Objetivo>
Escribe, sin cambiar nada, todo lo que va en el fragmento seleccionado desde "Por aquél entonces" hasta "quería decir provocador.", ambos incluidos.

Fragmento seleccionado>
^^^^

Por aquél entonces recibí, por motivos de trabajo, la visita de dos chicas francesas. Eran responsables de calidad en su compañía y venían a supervisar un gran pedido. Durante la comida les comenté mi hallazgo, pero ninguna de ellas conocía al escritor. Años más tarde en otra compañía en la que trabajaba, una compañera me comentó que lo conoció personalmente y que era un auténtico imbécil. Entendí que quería decir provocador.
La cubierta de ese primer libro mostraba una obra de la por entonces en boga fotógrafa americana Sandy Skoglund —parece que uno se ha atragantado al pronunciar este apellido—. Esta artista generaba unos escenarios neutros repletos de animales anónimos monocromáticos. Cuando veía alguno de sus montajes siempre pensaba en la cantidad de trabajo que debía invertir esta mujer en cada uno de ellos para llegar a resultados tan absurdos. El arte tiene estas cosas.

^^^^

Datos proporcionados>
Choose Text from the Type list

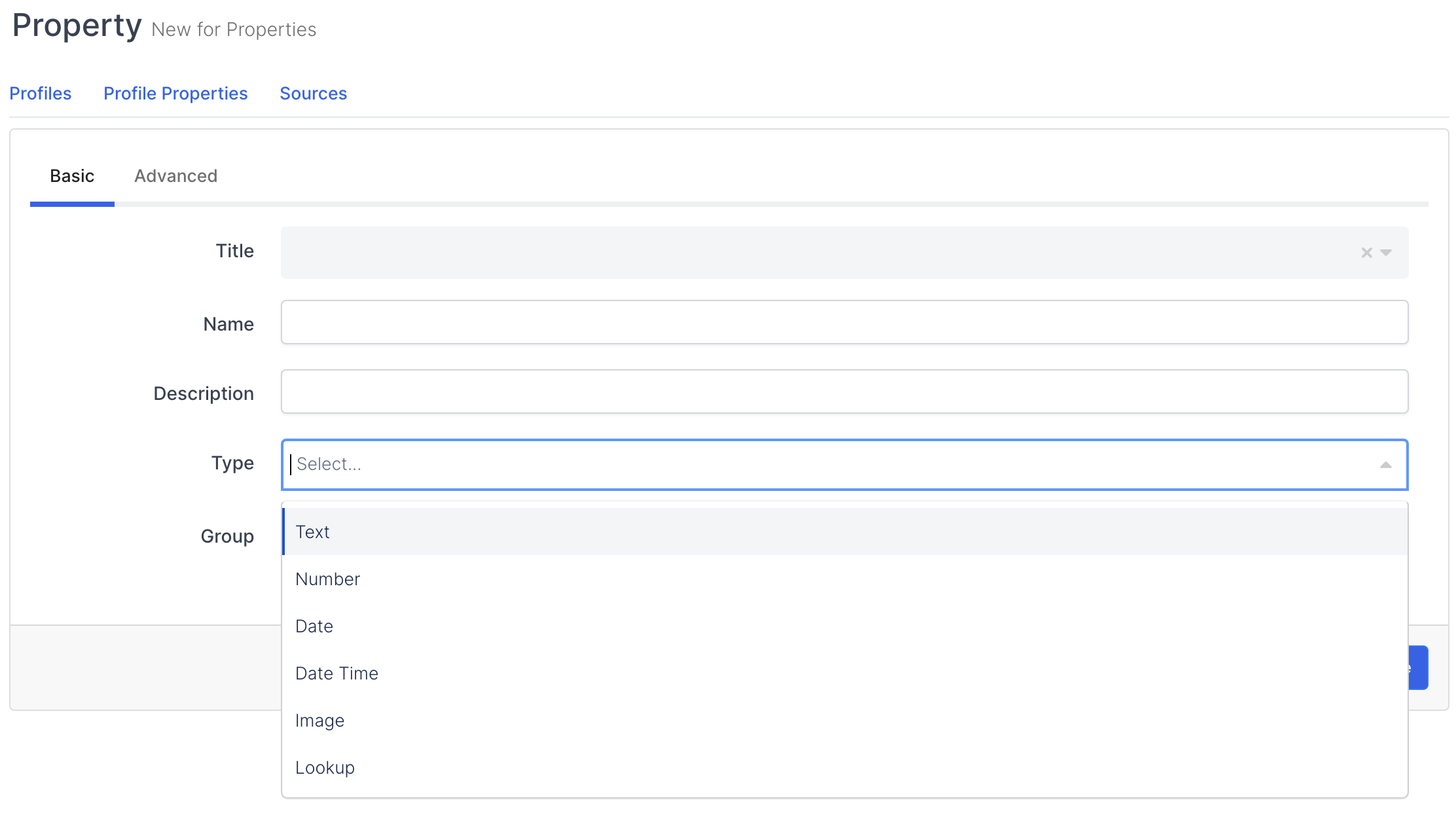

^^^^

Resultado del ejercicio>
Por aquél entonces recibí, por motivos de trabajo, la visita de dos chicas francesas. Eran responsables de calidad en su compañía y venían a supervisar un gran pedido. Durante la comida les comenté mi hallazgo, pero ninguna de ellas conocía al escritor. Años más tarde en otra compañía en la que trabajaba, una compañera me comentó que lo conoció personalmente y que era un auténtico imbécil. Entendí que quería decir provocador.